Altered gene expression in HD progression
To gain further insight into the molecular events that may play a role in somatic expansion or contribute to mHTT toxicity, we sequenced the nuclear transcriptomes of striatal MSNs and TAC3+, SST+ and PVALB+ INs from the putamen or caudate nucleus of six or seven HD donors (Supplementary Tables 1 and 2). We limited the comparative analysis of HD and control donors’ (n = 8) FANS-seq data to genes that had accessible promoters in cell type of interest (as indicated by ATAC-seq), reasoning that this would allow us to minimize the number of possible false-positive differences in gene expression that might have resulted from contaminating ambient transcripts, FACS sorting impurities or contamination with genomic DNA (Supplementary Note 1 and Extended Data Fig. 6a). As expected, disease-associated changes (Fig. 7a and Supplementary Tables 5 and 6) were well correlated between dMSNs and iMSNs, but the correlation was poor in comparisons involving other neuron types (Fig. 7b and Extended Data Fig. 6b). This result shows that the majority of disease-associated transcript-level changes are not common to all striatal neuron types.

INFORMATION SUPPLIED:

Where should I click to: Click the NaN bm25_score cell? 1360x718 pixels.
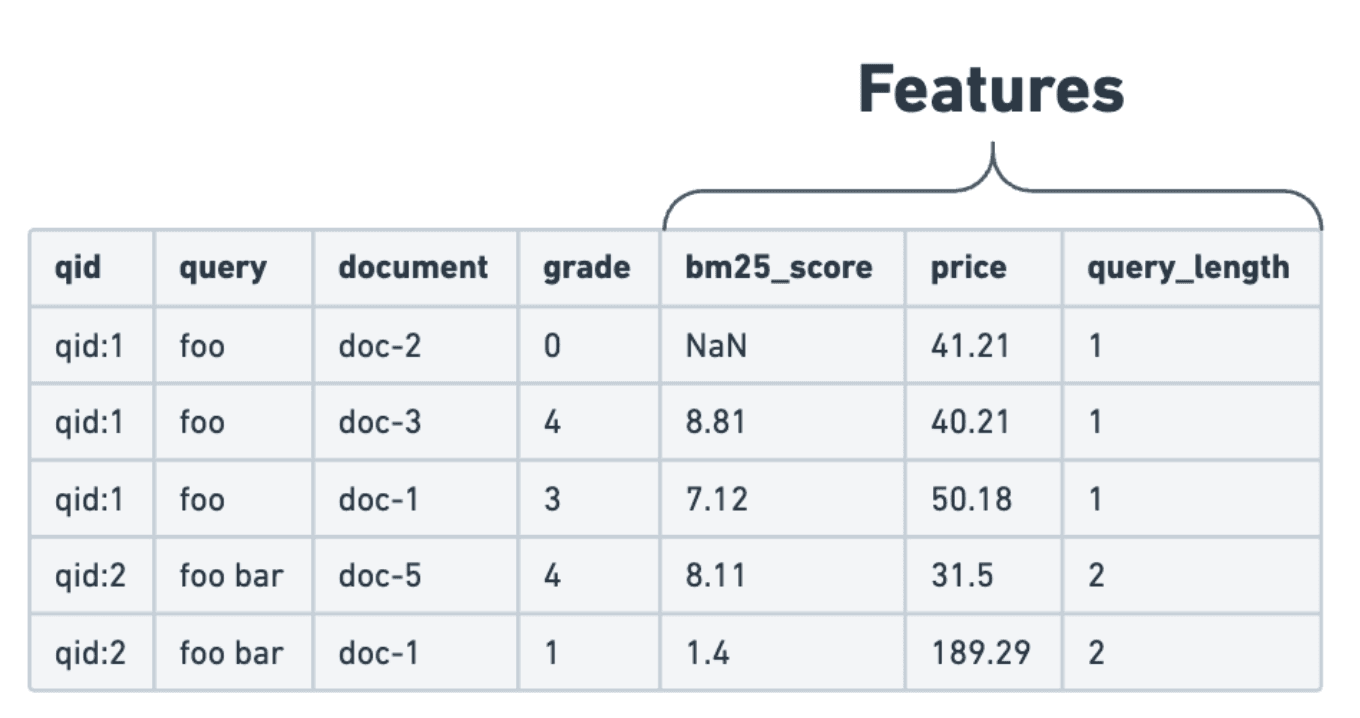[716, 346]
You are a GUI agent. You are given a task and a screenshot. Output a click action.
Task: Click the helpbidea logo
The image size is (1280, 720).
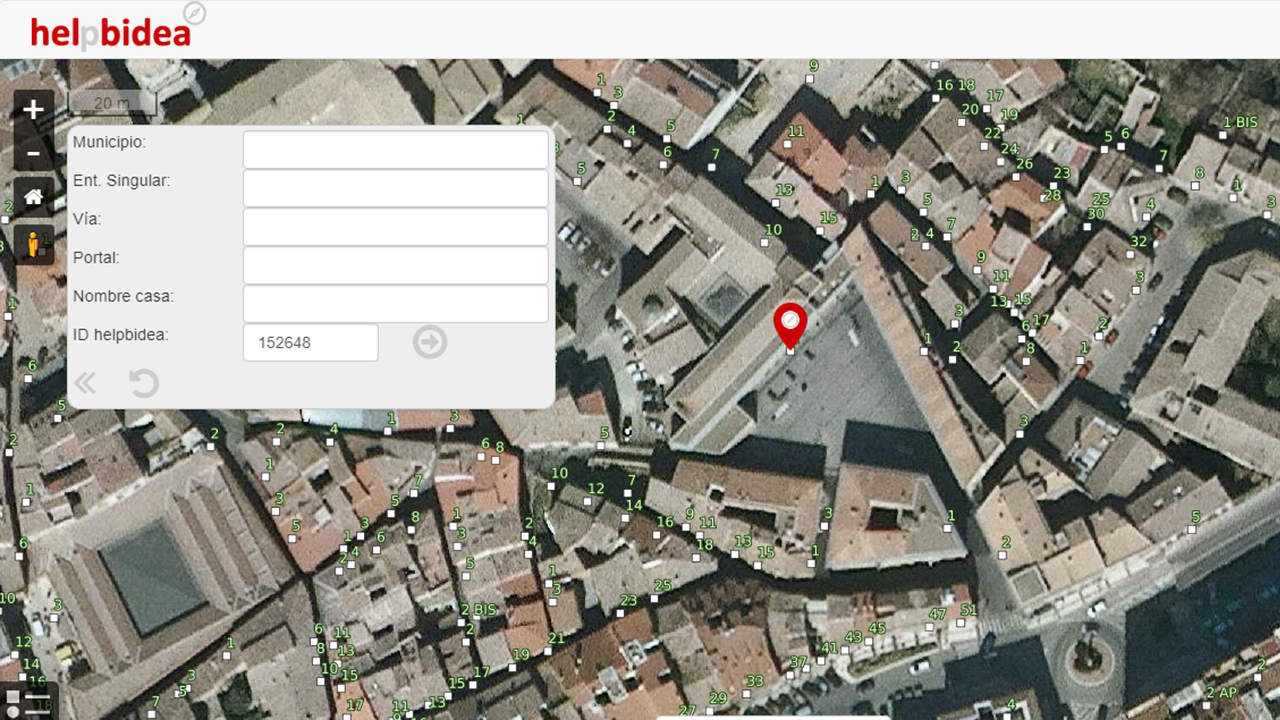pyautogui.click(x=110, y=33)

WORK ORDER 1:
Answer these questions about the excerpt on altered gene expression in HD progression:
(a) How many control donors were included in the comparison?
(b) Which assay identified the genes with accessible promoters?
(c) Between which two neuron types were the disease-associated changes well correlated?
WORK ORDER 2: Could you continue the excerpt on altered gene expression in HD progression, starting after its final sentence?
Nothing in the data matters for these tasks.

ANSWER BOX 1:
(a) Eight.
(b) ATAC-seq.
(c) dMSNs and iMSNs.

ANSWER BOX 2:
Gene ontology analysis
To identify cellular processes that are affected by disease-associated gene expression changes that take place only in MSNs, thereby correlating with the presence of more toxic mHTT species in these neurons, we analyzed which gene ontology cellular component (GOCC) terms were enriched for genes that were up- or downregulated in MSNs but did not display these changes in expression in any of the interneuron populations studied. The results indicated that many genes downregulated specifically in MSNs are involved in ribosomal biogenesis (GOCC terms ‘cytosolic ribosome’ and ‘nucleolus’), pre-mRNA maturation (GOCC terms ‘nuclear body’ and ‘spliceosomal complex’) and other nuclear functions (Fig. 7c). Although transcripts of mitochondrial oxidative phosphorylation pathway genes have been reported to be downregulated in HD MSNs41, we noticed that this disease-associated change is much more evident in the nuclear transcriptome of PVALB+ INs (Extended Data Fig. 6c and Supplementary Fig. 5a). The full lists of GOCC terms enriched for MSN-specific changes and overall changes in all neuron types can be found in Supplementary Tables 7 and 8, respectively.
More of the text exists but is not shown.